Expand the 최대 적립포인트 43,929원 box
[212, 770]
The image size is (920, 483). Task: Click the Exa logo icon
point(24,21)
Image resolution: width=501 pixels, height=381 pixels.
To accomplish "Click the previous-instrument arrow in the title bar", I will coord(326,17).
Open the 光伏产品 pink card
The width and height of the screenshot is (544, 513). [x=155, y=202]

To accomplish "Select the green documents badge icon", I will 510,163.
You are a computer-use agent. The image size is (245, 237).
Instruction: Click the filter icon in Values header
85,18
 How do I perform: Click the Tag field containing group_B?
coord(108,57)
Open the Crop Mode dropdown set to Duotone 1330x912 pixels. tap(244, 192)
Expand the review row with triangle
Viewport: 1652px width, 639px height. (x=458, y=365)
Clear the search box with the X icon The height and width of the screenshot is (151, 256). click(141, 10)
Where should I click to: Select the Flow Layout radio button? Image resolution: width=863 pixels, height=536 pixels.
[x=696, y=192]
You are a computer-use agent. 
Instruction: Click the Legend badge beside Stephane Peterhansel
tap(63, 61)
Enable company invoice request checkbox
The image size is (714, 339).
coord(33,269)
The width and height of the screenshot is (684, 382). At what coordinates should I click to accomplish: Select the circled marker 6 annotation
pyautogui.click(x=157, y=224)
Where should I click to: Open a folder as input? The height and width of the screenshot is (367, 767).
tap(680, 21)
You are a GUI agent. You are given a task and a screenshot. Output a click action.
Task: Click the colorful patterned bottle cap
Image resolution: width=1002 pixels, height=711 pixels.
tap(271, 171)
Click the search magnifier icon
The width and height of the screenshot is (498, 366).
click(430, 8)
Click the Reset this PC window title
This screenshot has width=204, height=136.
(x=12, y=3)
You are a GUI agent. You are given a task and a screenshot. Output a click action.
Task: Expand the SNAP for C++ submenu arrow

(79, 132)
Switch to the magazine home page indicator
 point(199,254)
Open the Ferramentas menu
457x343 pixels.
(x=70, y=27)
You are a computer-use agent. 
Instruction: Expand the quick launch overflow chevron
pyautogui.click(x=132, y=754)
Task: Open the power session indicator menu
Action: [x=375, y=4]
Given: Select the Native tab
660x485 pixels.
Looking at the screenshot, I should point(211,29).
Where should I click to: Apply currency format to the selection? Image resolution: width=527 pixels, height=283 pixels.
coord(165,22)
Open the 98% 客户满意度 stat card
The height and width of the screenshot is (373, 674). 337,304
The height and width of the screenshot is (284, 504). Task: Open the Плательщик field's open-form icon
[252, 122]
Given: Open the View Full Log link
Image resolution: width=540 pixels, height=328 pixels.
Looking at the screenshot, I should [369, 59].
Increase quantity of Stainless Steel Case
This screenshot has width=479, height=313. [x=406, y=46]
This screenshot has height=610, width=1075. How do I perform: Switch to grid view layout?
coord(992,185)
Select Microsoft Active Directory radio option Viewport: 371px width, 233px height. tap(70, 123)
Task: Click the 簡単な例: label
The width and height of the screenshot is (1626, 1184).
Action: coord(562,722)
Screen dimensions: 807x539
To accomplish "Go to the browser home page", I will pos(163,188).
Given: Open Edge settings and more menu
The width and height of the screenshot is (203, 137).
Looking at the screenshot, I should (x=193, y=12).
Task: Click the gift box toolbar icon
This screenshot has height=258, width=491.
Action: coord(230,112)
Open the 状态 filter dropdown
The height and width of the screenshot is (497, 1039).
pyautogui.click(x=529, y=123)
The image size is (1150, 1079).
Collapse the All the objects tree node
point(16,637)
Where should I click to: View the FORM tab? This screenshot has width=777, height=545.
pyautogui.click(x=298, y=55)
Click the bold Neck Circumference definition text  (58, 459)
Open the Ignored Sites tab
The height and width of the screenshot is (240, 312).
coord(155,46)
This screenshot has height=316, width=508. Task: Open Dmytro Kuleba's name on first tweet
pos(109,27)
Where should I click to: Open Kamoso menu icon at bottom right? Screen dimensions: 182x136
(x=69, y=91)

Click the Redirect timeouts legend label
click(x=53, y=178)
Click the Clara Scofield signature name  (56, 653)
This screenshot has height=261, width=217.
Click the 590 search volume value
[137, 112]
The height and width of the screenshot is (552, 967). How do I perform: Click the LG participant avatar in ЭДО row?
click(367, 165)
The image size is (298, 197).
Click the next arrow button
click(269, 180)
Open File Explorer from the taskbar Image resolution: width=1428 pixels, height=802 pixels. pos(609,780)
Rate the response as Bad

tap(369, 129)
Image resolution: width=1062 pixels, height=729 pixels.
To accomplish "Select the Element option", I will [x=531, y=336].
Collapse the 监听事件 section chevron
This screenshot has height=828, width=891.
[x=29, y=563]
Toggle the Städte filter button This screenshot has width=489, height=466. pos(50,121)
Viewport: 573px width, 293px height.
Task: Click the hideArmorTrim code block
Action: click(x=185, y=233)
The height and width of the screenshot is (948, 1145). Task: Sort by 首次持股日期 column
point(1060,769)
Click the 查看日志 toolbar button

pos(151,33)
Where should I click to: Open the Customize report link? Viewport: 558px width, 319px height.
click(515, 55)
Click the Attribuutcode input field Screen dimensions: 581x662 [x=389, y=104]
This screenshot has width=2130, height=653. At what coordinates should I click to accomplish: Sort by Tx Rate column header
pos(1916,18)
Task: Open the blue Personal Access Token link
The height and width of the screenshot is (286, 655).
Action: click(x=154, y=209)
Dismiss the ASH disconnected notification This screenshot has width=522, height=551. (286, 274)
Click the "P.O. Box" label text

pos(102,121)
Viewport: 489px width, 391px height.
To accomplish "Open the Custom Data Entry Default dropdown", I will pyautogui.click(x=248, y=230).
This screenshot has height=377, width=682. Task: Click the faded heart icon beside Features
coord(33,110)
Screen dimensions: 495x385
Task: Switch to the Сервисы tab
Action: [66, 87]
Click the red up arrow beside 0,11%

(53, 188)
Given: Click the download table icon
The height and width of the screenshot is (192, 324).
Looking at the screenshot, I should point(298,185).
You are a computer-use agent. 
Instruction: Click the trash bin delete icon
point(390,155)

TASK BRIEF:
What is needed is an exact repetition of all the entries above.

TASK RESULT:
Expand the 최대 적립포인트 43,929원 box
[212, 770]
The image size is (920, 483). Task: Click the Exa logo icon
point(24,21)
Image resolution: width=501 pixels, height=381 pixels.
To accomplish "Click the previous-instrument arrow in the title bar", I will coord(326,17).
Open the 光伏产品 pink card
The width and height of the screenshot is (544, 513). [x=155, y=202]

To accomplish "Select the green documents badge icon", I will 510,163.
You are a computer-use agent. The image size is (245, 237).
Instruction: Click the filter icon in Values header
85,18
 How do I perform: Click the Tag field containing group_B?
coord(108,57)
Open the Crop Mode dropdown set to Duotone 1330x912 pixels. tap(244, 192)
Expand the review row with triangle
Viewport: 1652px width, 639px height. (x=458, y=365)
Clear the search box with the X icon The height and width of the screenshot is (151, 256). click(141, 10)
Where should I click to: Select the Flow Layout radio button? Image resolution: width=863 pixels, height=536 pixels.
[x=696, y=192]
You are a computer-use agent. 
Instruction: Click the Legend badge beside Stephane Peterhansel
tap(63, 61)
Enable company invoice request checkbox
The image size is (714, 339).
coord(33,269)
The width and height of the screenshot is (684, 382). At what coordinates should I click to accomplish: Select the circled marker 6 annotation
pyautogui.click(x=157, y=224)
Where should I click to: Open a folder as input? The height and width of the screenshot is (367, 767).
tap(680, 21)
You are a GUI agent. You are given a task and a screenshot. Output a click action.
Task: Click the colorful patterned bottle cap
Image resolution: width=1002 pixels, height=711 pixels.
tap(271, 171)
Click the search magnifier icon
The width and height of the screenshot is (498, 366).
click(430, 8)
Click the Reset this PC window title
This screenshot has width=204, height=136.
(x=12, y=3)
You are a GUI agent. You are given a task and a screenshot. Output a click action.
Task: Expand the SNAP for C++ submenu arrow

(79, 132)
Switch to the magazine home page indicator
 point(199,254)
Open the Ferramentas menu
457x343 pixels.
(x=70, y=27)
You are a computer-use agent. 
Instruction: Expand the quick launch overflow chevron
pyautogui.click(x=132, y=754)
Task: Open the power session indicator menu
Action: [x=375, y=4]
Given: Select the Native tab
660x485 pixels.
Looking at the screenshot, I should point(211,29).
Where should I click to: Apply currency format to the selection? Image resolution: width=527 pixels, height=283 pixels.
coord(165,22)
Open the 98% 客户满意度 stat card
The height and width of the screenshot is (373, 674). 337,304
The height and width of the screenshot is (284, 504). Task: Open the Плательщик field's open-form icon
[252, 122]
Given: Open the View Full Log link
Image resolution: width=540 pixels, height=328 pixels.
Looking at the screenshot, I should [369, 59].
Increase quantity of Stainless Steel Case
This screenshot has width=479, height=313. [x=406, y=46]
This screenshot has height=610, width=1075. How do I perform: Switch to grid view layout?
coord(992,185)
Select Microsoft Active Directory radio option Viewport: 371px width, 233px height. tap(70, 123)
Task: Click the 簡単な例: label
The width and height of the screenshot is (1626, 1184).
Action: coord(562,722)
Screen dimensions: 807x539
To accomplish "Go to the browser home page", I will pos(163,188).
Given: Open Edge settings and more menu
The width and height of the screenshot is (203, 137).
Looking at the screenshot, I should (x=193, y=12).
Task: Click the gift box toolbar icon
This screenshot has height=258, width=491.
Action: coord(230,112)
Open the 状态 filter dropdown
The height and width of the screenshot is (497, 1039).
pyautogui.click(x=529, y=123)
The image size is (1150, 1079).
Collapse the All the objects tree node
point(16,637)
Where should I click to: View the FORM tab? This screenshot has width=777, height=545.
pyautogui.click(x=298, y=55)
Click the bold Neck Circumference definition text  (58, 459)
Open the Ignored Sites tab
The height and width of the screenshot is (240, 312).
coord(155,46)
This screenshot has height=316, width=508. Task: Open Dmytro Kuleba's name on first tweet
pos(109,27)
Where should I click to: Open Kamoso menu icon at bottom right? Screen dimensions: 182x136
(x=69, y=91)

Click the Redirect timeouts legend label
click(x=53, y=178)
Click the Clara Scofield signature name  (56, 653)
This screenshot has height=261, width=217.
Click the 590 search volume value
[137, 112]
The height and width of the screenshot is (552, 967). How do I perform: Click the LG participant avatar in ЭДО row?
click(367, 165)
The image size is (298, 197).
Click the next arrow button
click(269, 180)
Open File Explorer from the taskbar Image resolution: width=1428 pixels, height=802 pixels. pos(609,780)
Rate the response as Bad

tap(369, 129)
Image resolution: width=1062 pixels, height=729 pixels.
To accomplish "Select the Element option", I will [x=531, y=336].
Collapse the 监听事件 section chevron
This screenshot has height=828, width=891.
[x=29, y=563]
Toggle the Städte filter button This screenshot has width=489, height=466. pos(50,121)
Viewport: 573px width, 293px height.
Task: Click the hideArmorTrim code block
Action: click(x=185, y=233)
The height and width of the screenshot is (948, 1145). Task: Sort by 首次持股日期 column
point(1060,769)
Click the 查看日志 toolbar button

pos(151,33)
Where should I click to: Open the Customize report link? Viewport: 558px width, 319px height.
click(515, 55)
Click the Attribuutcode input field Screen dimensions: 581x662 [x=389, y=104]
This screenshot has width=2130, height=653. At what coordinates should I click to accomplish: Sort by Tx Rate column header
pos(1916,18)
Task: Open the blue Personal Access Token link
The height and width of the screenshot is (286, 655).
Action: click(x=154, y=209)
Dismiss the ASH disconnected notification This screenshot has width=522, height=551. (286, 274)
Click the "P.O. Box" label text

pos(102,121)
Viewport: 489px width, 391px height.
To accomplish "Open the Custom Data Entry Default dropdown", I will pyautogui.click(x=248, y=230).
This screenshot has height=377, width=682. Task: Click the faded heart icon beside Features
coord(33,110)
Screen dimensions: 495x385
Task: Switch to the Сервисы tab
Action: [66, 87]
Click the red up arrow beside 0,11%

(53, 188)
Given: Click the download table icon
The height and width of the screenshot is (192, 324).
Looking at the screenshot, I should point(298,185).
You are a computer-use agent. 
Instruction: Click the trash bin delete icon
point(390,155)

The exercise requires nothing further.